P047 Osteopontin in colitis-associated carcinoma (CAC)

Manna, S.(1)*;Sehn, M.(2);Cardoso da Silva, D.(1);Heldt, C.(1);Horstkorte, L.(1);Elezkurtaj, S.(3);Siegmund, B.(1);Weixler, B.(2);Hummel, M.(3);Gröne, J.(2);Schumann, M.(1);

(1)Charité Universitätsmedizin Berlin, Department for Gastroenterology- Rheumatology and Infectious Diseases, Berlin, Germany;(2)Charité Universitätsmedizin Berlin, Department of Visceral Surgery, Berlin, Germany;(3)Charité Universitätsmedizin Berlin, Institute of Pathology and Molecular Pathology, Berlin, Germany;


Inflammatory bowel disease (IBD) patients pose a lifelong risk of developing colitis-associated carcinoma (CAC). Current understanding and mechanisms of CAC development stem from murine CAC models while studies on human CAC carcinogenesis are scarce.
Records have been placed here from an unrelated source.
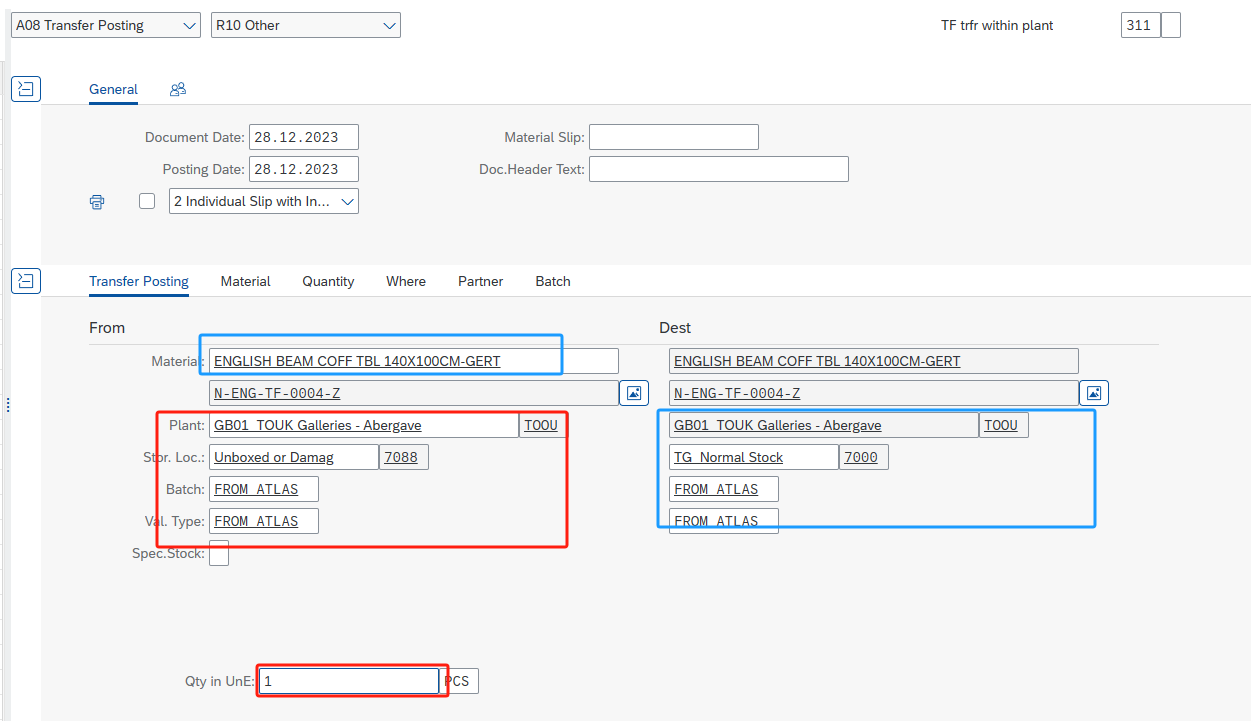Click destination storage location code 7000

(862, 457)
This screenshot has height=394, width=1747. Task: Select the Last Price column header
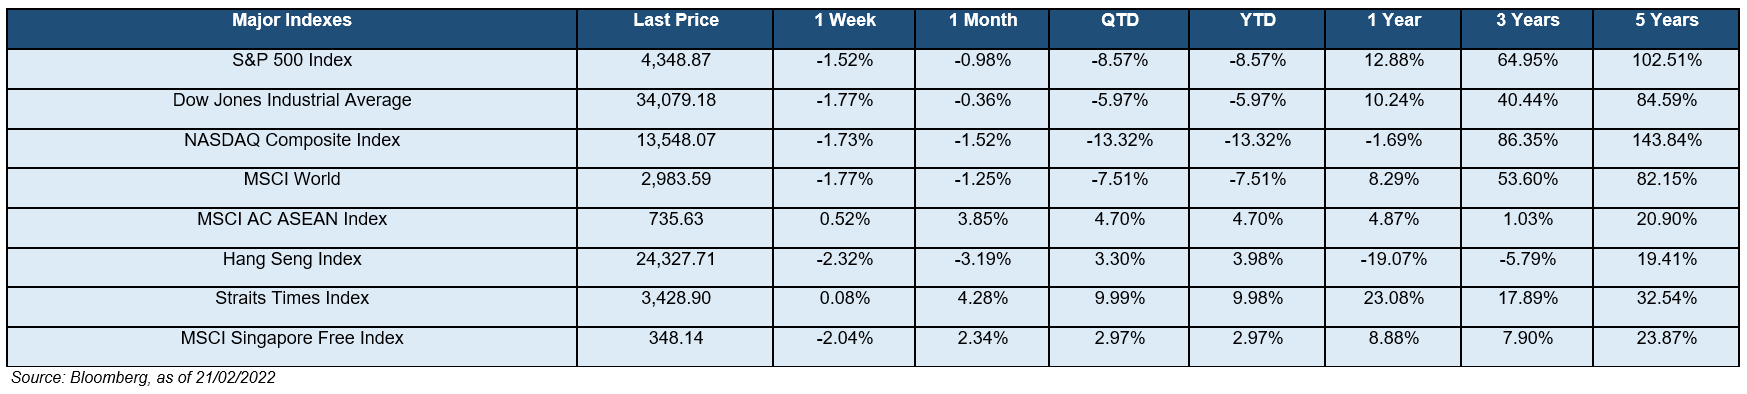point(676,21)
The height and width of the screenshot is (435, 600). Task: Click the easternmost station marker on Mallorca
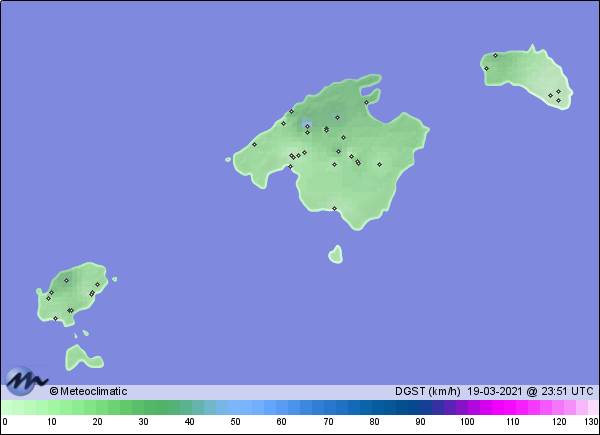coord(379,164)
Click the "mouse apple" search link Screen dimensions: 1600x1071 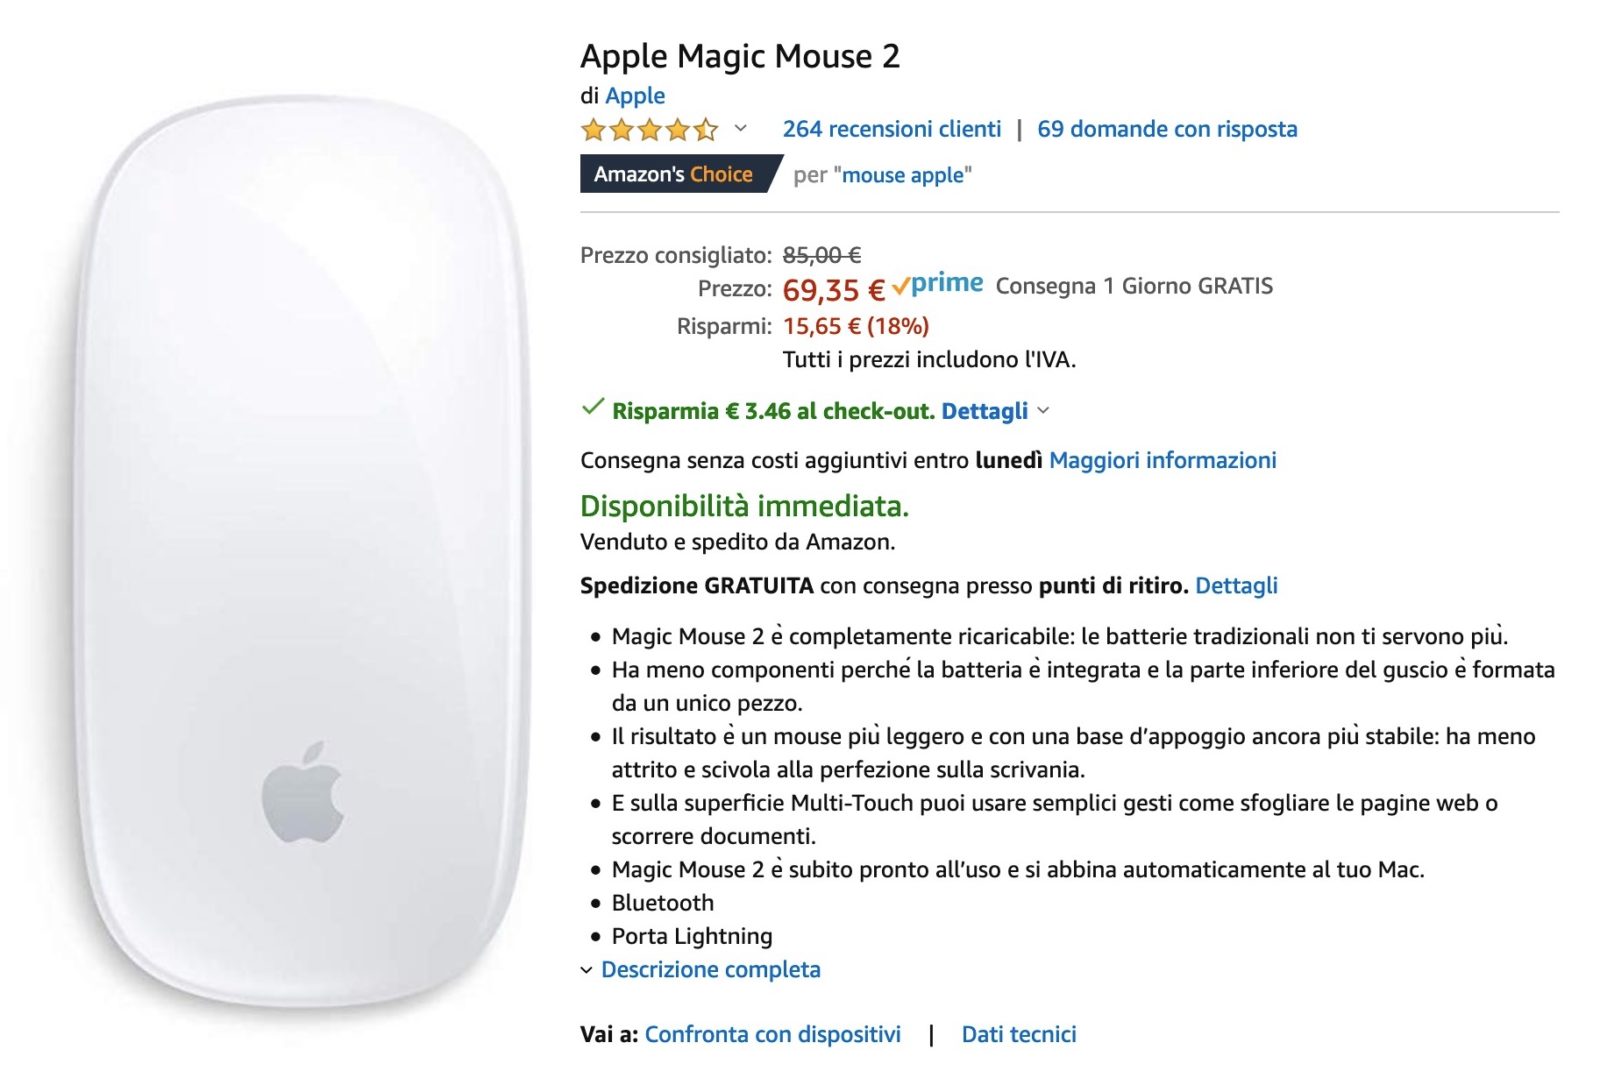[903, 175]
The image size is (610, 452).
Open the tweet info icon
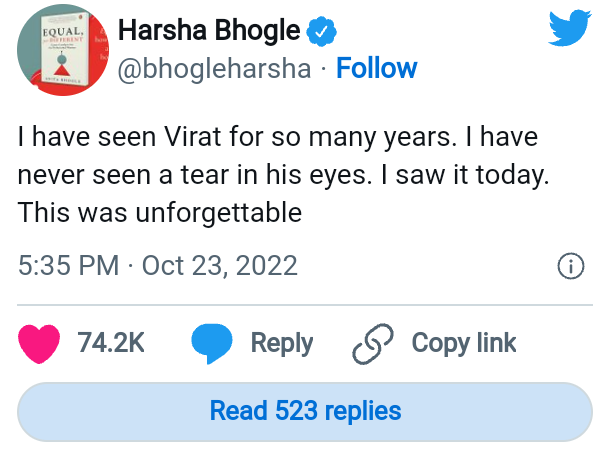click(570, 266)
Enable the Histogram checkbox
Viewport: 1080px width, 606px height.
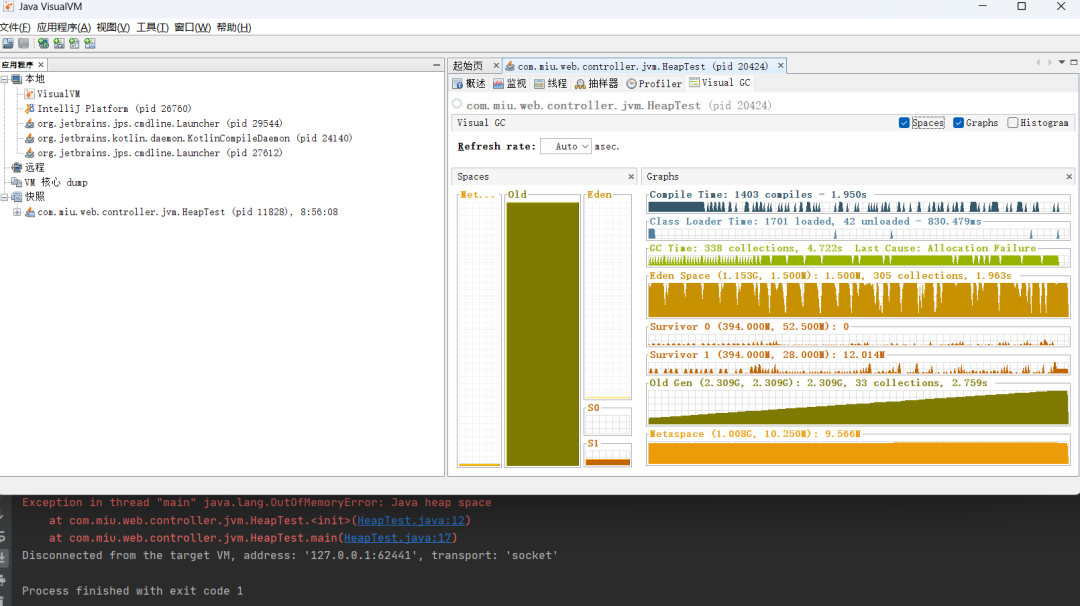click(1012, 123)
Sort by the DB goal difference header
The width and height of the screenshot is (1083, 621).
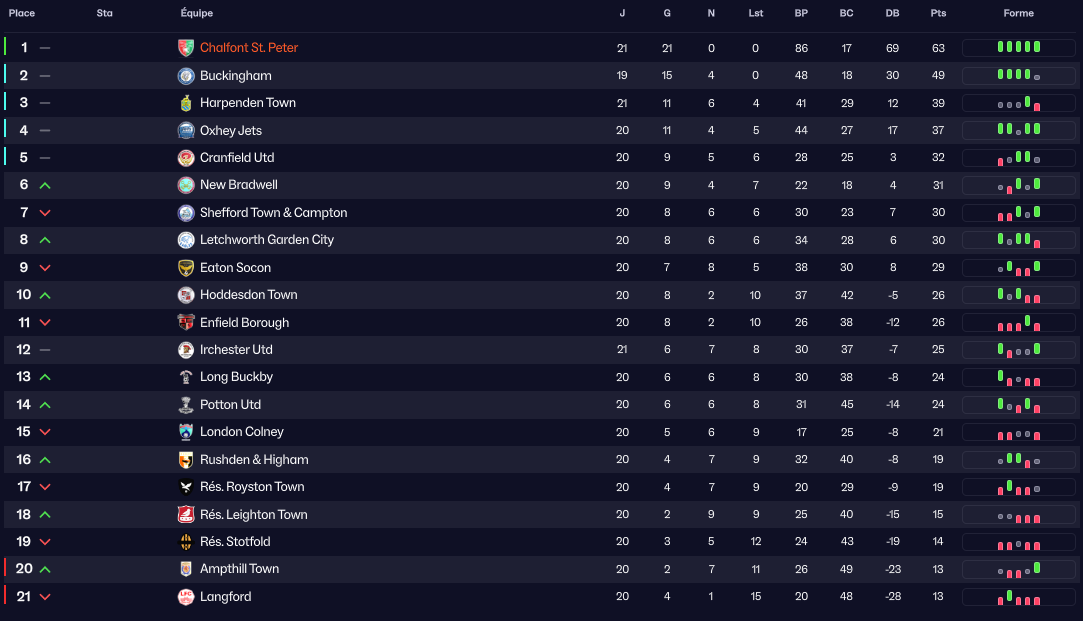point(892,13)
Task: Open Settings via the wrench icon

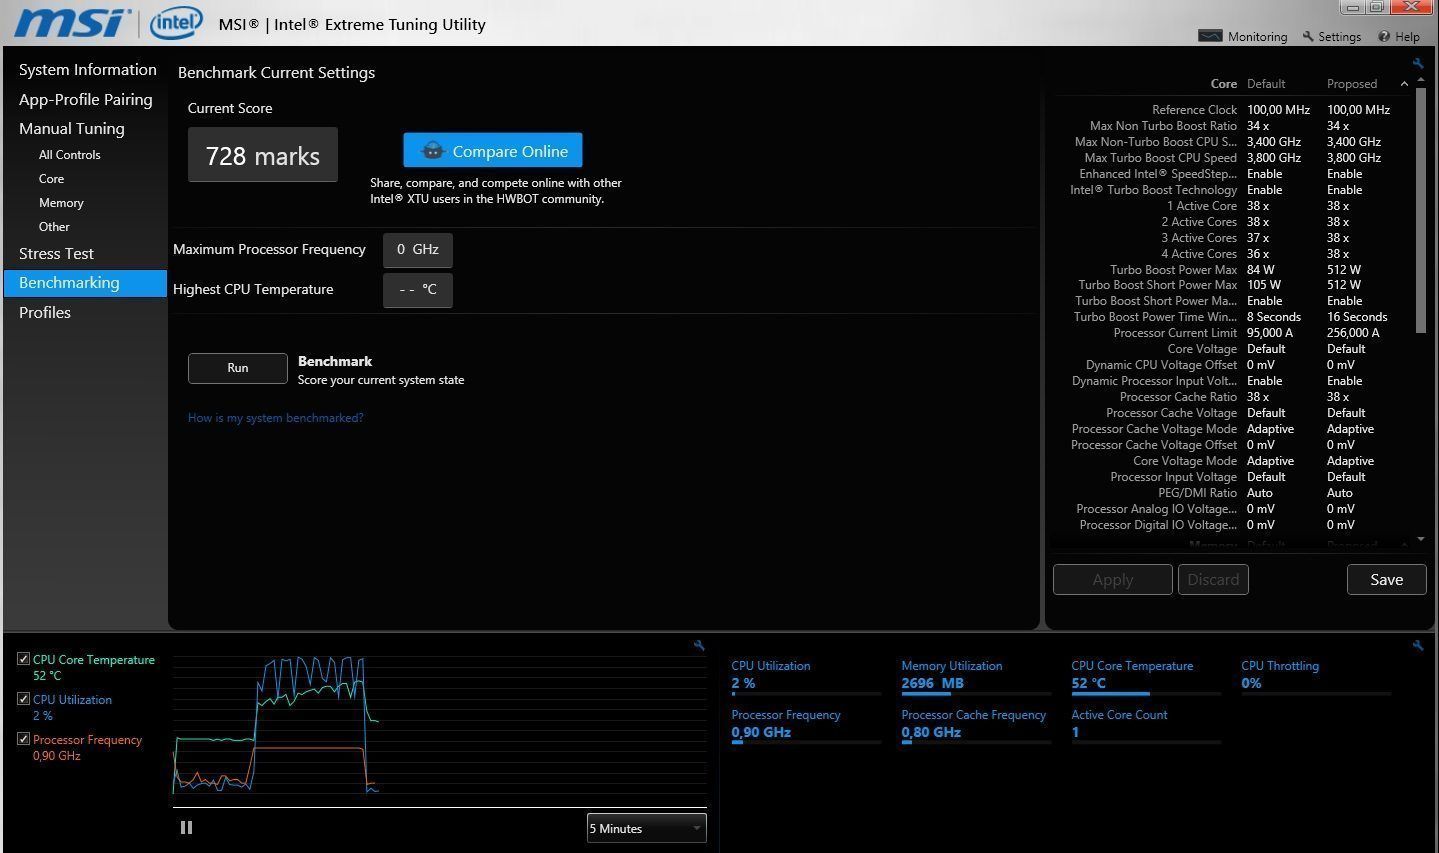Action: 1308,36
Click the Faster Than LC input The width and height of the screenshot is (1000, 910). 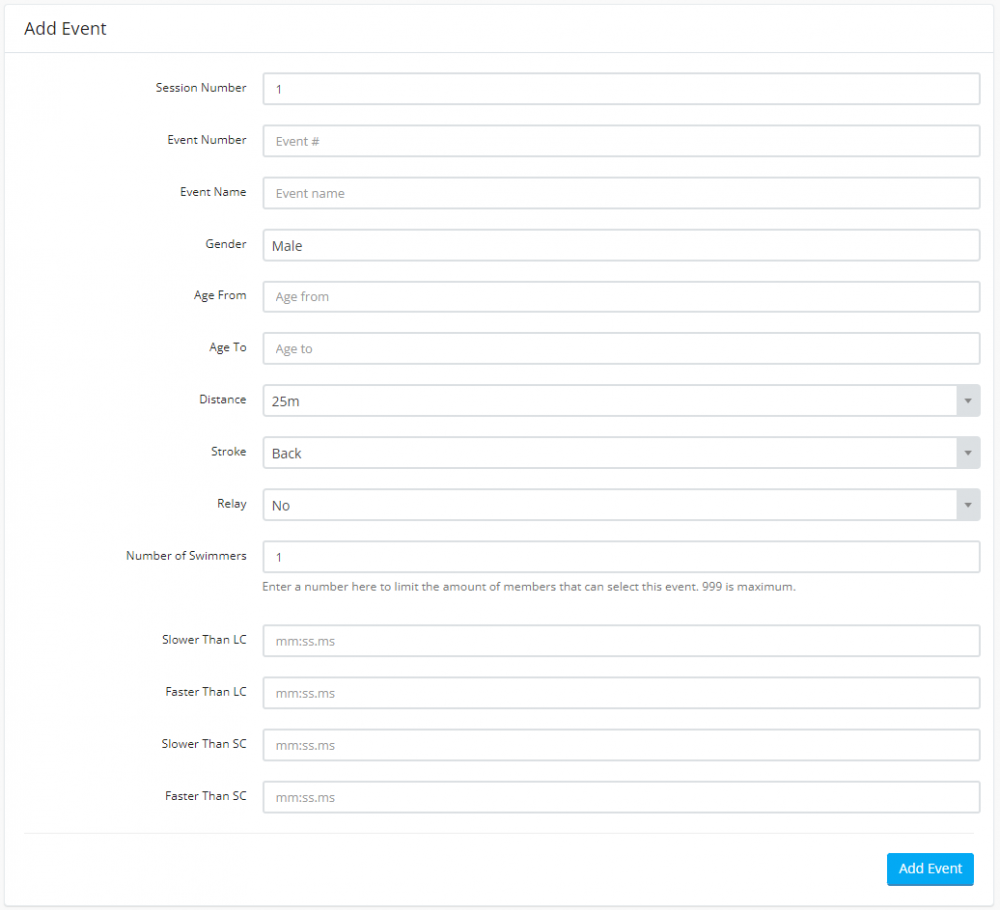point(620,692)
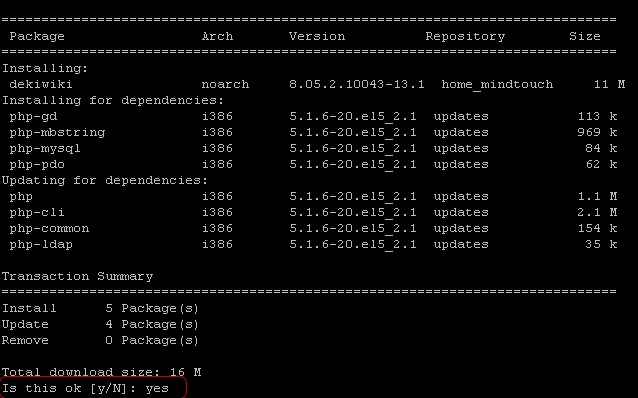Click the home_mindtouch repository text
The image size is (638, 398).
(497, 84)
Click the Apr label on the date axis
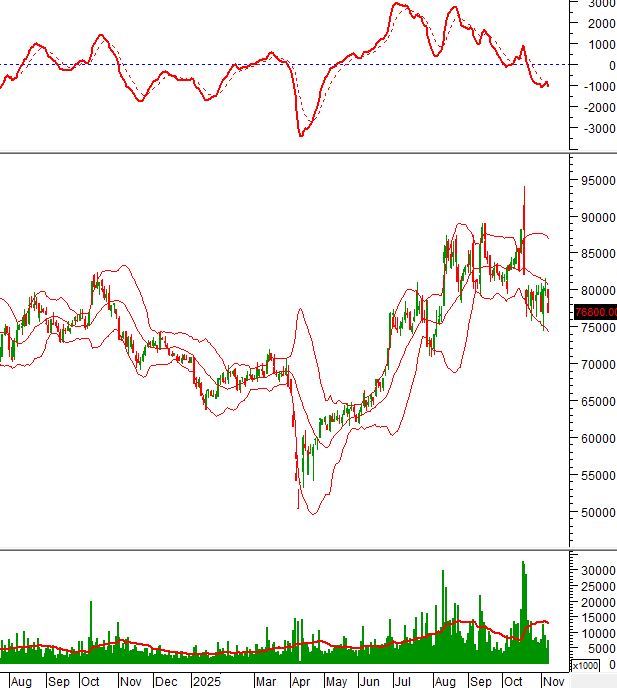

Thus, we aimed to understand CAC carcinogenesis, using human samples from patients suffering from Crohn´s disease (CD), CD-associated CAC (CD-CAC), ulcerative colitis (UC), and UC-associated CAC (UC-CAC) and further validated the findings in vitro.


We obtained FFPE specimens from 40 patients that suffered from either one of the IBDs or CACs and furthermore inflammation-free healthy controls (10 patients per group). These samples were micro-dissected, followed by RNA isolation and Nanostring gene expression analysis. Our data revealed a strong upregulation of SPP1 (Secreted Phosphoprotein-1) gene encoding for osteopontin (OPN) upon comparing heathy controls to IBD and to CAC. We then used in vitro-models to elucidate the mechanism of OPN-induced carcinogenesis. We stimulated intestinal epithelial cell lines HT-29/B6 and T84 cells with rhOPN (recombinant human OPN), following bulk RNAseq. We validated the findings using Seahorse assay for analysis of mitochondrial respiration (determining oxygen consumption rate, OCR). Western phospho-blots were done to unravel signal transduction events.


Nanostring gene expression data revealed the following: (i) SPP1 gene encoding for OPN and epithelial-to-mesenchymal (EMT) transcription factors fibronectin-1 (FN1) and ZEB1 were strongly upregulated in UC-CAC and CD-CAC patients when compared to UC and CD. (ii) IL17-pathway genes were significantly downregulated in UC-CAC patients. (iii) Tight junction and polarity genes were altered in both UC-CAC and CD-CAC patients. rhOPN stimulation in vitro to HT29/B6 and T84 cells excluded OPN as the trigger of EMT but uncovered upregulated mitochondrial respiratory chain genes as a potential trigger for tumour cell proliferation. Validation of RNAseq findings by Seahorse assay revealed that after sequential injections of oligomycin, FCCP, rotenone and antimycin A both, HT-29/B6 and T84 cells, had higher basal and maximal OCRs in response to rhOPN (Fig. 1). T84, but not HT-29/B6 cells also showed an upregulated ATP production in response to rhOPN.


SPP1 expression correlates with CAC carcinogenesis. Putative underlying pathways rather include modulation of mitochondrial respiratory chain activity by differential gene expression than induction of EMT.